§ **The problem**
Look through the material and copy each line holding "This".

§ **Information provided**

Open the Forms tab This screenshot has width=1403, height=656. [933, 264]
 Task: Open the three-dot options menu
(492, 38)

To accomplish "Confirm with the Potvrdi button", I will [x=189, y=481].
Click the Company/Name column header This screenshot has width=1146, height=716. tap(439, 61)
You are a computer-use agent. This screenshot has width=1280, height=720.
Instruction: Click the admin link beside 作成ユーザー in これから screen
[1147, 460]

--

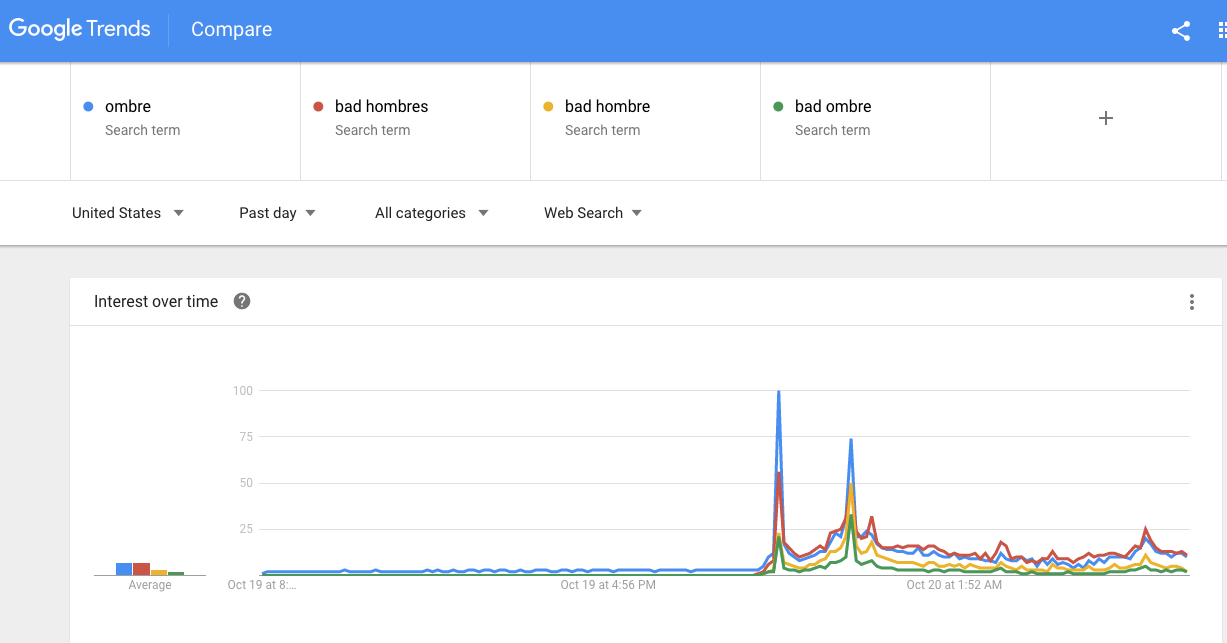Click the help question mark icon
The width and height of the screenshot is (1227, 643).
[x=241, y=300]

§ **Exercise output**
Open the Forms tab This screenshot has width=1403, height=656. [933, 264]
Click the Company/Name column header This screenshot has width=1146, height=716. tap(439, 61)
You are a computer-use agent. This screenshot has width=1280, height=720.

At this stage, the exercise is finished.